=== EXERCISE INSTRUCTIONS ===
The whole of the data is to be duplicated precisely.

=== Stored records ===
··········

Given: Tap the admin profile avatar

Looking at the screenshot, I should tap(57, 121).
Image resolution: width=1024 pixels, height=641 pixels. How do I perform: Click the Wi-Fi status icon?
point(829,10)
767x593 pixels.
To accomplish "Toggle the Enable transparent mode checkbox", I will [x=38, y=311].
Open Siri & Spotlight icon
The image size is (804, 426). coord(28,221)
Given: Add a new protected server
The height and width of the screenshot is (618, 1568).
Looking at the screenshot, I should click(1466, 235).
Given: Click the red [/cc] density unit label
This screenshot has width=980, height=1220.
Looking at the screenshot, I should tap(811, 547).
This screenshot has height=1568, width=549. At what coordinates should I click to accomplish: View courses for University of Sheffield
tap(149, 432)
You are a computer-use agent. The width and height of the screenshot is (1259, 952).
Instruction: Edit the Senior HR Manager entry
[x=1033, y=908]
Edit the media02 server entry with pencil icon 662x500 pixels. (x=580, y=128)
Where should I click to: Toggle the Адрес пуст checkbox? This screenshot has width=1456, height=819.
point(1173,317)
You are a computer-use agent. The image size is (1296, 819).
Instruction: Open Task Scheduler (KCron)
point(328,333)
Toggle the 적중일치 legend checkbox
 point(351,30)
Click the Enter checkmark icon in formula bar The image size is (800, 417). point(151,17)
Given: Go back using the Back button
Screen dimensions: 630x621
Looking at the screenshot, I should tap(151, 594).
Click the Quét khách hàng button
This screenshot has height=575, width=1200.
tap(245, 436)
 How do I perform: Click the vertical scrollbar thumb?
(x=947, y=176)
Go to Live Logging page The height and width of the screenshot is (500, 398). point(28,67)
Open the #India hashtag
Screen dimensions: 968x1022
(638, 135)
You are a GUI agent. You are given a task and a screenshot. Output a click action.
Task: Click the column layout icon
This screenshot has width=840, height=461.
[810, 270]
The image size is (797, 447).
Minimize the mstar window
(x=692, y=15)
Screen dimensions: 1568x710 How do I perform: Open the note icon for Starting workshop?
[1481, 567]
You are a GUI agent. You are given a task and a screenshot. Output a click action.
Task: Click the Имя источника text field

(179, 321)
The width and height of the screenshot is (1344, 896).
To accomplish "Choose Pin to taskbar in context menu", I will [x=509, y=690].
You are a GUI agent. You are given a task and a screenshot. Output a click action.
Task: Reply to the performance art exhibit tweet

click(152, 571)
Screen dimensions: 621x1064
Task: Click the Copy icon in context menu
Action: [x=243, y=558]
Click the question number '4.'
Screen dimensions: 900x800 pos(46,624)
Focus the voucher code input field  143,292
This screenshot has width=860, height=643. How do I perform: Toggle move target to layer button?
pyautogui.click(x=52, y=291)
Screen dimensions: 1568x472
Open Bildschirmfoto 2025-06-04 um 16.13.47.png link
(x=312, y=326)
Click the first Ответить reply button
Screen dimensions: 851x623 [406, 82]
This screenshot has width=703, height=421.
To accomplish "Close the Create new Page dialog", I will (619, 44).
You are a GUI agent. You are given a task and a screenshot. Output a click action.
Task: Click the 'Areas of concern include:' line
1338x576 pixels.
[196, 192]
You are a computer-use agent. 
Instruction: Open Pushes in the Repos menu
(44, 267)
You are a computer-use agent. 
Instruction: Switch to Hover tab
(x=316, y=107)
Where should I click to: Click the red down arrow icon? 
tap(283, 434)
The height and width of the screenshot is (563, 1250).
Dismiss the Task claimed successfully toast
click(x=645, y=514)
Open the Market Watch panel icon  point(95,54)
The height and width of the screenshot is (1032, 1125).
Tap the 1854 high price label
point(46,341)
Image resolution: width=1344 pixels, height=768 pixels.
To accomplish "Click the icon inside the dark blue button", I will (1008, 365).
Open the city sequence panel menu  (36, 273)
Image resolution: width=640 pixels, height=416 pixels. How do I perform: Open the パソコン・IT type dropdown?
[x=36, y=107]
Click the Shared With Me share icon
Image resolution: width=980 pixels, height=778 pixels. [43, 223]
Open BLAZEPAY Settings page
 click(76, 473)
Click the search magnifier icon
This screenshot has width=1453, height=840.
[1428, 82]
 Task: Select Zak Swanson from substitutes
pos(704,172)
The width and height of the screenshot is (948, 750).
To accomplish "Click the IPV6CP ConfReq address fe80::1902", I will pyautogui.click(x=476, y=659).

··········

=== OUTPUT ===
Given: Tap the admin profile avatar

Looking at the screenshot, I should tap(57, 121).
Image resolution: width=1024 pixels, height=641 pixels. How do I perform: Click the Wi-Fi status icon?
point(829,10)
767x593 pixels.
To accomplish "Toggle the Enable transparent mode checkbox", I will [x=38, y=311].
Open Siri & Spotlight icon
The image size is (804, 426). coord(28,221)
Given: Add a new protected server
The height and width of the screenshot is (618, 1568).
Looking at the screenshot, I should click(1466, 235).
Given: Click the red [/cc] density unit label
This screenshot has width=980, height=1220.
Looking at the screenshot, I should tap(811, 547).
This screenshot has height=1568, width=549. At what coordinates should I click to accomplish: View courses for University of Sheffield
tap(149, 432)
You are a computer-use agent. The width and height of the screenshot is (1259, 952).
Instruction: Edit the Senior HR Manager entry
[x=1033, y=908]
Edit the media02 server entry with pencil icon 662x500 pixels. (x=580, y=128)
Where should I click to: Toggle the Адрес пуст checkbox? This screenshot has width=1456, height=819.
point(1173,317)
You are a computer-use agent. The image size is (1296, 819).
Instruction: Open Task Scheduler (KCron)
point(328,333)
Toggle the 적중일치 legend checkbox
 point(351,30)
Click the Enter checkmark icon in formula bar The image size is (800, 417). point(151,17)
Given: Go back using the Back button
Screen dimensions: 630x621
Looking at the screenshot, I should tap(151, 594).
Click the Quét khách hàng button
This screenshot has height=575, width=1200.
tap(245, 436)
 How do I perform: Click the vertical scrollbar thumb?
(x=947, y=176)
Go to Live Logging page The height and width of the screenshot is (500, 398). point(28,67)
Open the #India hashtag
Screen dimensions: 968x1022
(638, 135)
You are a GUI agent. You are given a task and a screenshot. Output a click action.
Task: Click the column layout icon
This screenshot has width=840, height=461.
[810, 270]
The image size is (797, 447).
Minimize the mstar window
(x=692, y=15)
Screen dimensions: 1568x710 How do I perform: Open the note icon for Starting workshop?
[1481, 567]
You are a GUI agent. You are given a task and a screenshot. Output a click action.
Task: Click the Имя источника text field

(179, 321)
The width and height of the screenshot is (1344, 896).
To accomplish "Choose Pin to taskbar in context menu", I will [x=509, y=690].
You are a GUI agent. You are given a task and a screenshot. Output a click action.
Task: Reply to the performance art exhibit tweet

click(152, 571)
Screen dimensions: 621x1064
Task: Click the Copy icon in context menu
Action: [x=243, y=558]
Click the question number '4.'
Screen dimensions: 900x800 pos(46,624)
Focus the voucher code input field  143,292
This screenshot has width=860, height=643. How do I perform: Toggle move target to layer button?
pyautogui.click(x=52, y=291)
Screen dimensions: 1568x472
Open Bildschirmfoto 2025-06-04 um 16.13.47.png link
(x=312, y=326)
Click the first Ответить reply button
Screen dimensions: 851x623 [406, 82]
This screenshot has width=703, height=421.
To accomplish "Close the Create new Page dialog", I will (619, 44).
You are a GUI agent. You are given a task and a screenshot. Output a click action.
Task: Click the 'Areas of concern include:' line
1338x576 pixels.
[196, 192]
You are a computer-use agent. 
Instruction: Open Pushes in the Repos menu
(44, 267)
You are a computer-use agent. 
Instruction: Switch to Hover tab
(x=316, y=107)
Where should I click to: Click the red down arrow icon? 
tap(283, 434)
The height and width of the screenshot is (563, 1250).
Dismiss the Task claimed successfully toast
click(x=645, y=514)
Open the Market Watch panel icon  point(95,54)
The height and width of the screenshot is (1032, 1125).
Tap the 1854 high price label
point(46,341)
Image resolution: width=1344 pixels, height=768 pixels.
To accomplish "Click the icon inside the dark blue button", I will (1008, 365).
Open the city sequence panel menu  (36, 273)
Image resolution: width=640 pixels, height=416 pixels. How do I perform: Open the パソコン・IT type dropdown?
[x=36, y=107]
Click the Shared With Me share icon
Image resolution: width=980 pixels, height=778 pixels. [43, 223]
Open BLAZEPAY Settings page
 click(76, 473)
Click the search magnifier icon
This screenshot has width=1453, height=840.
[1428, 82]
 Task: Select Zak Swanson from substitutes
pos(704,172)
The width and height of the screenshot is (948, 750).
To accomplish "Click the IPV6CP ConfReq address fe80::1902", I will pyautogui.click(x=476, y=659).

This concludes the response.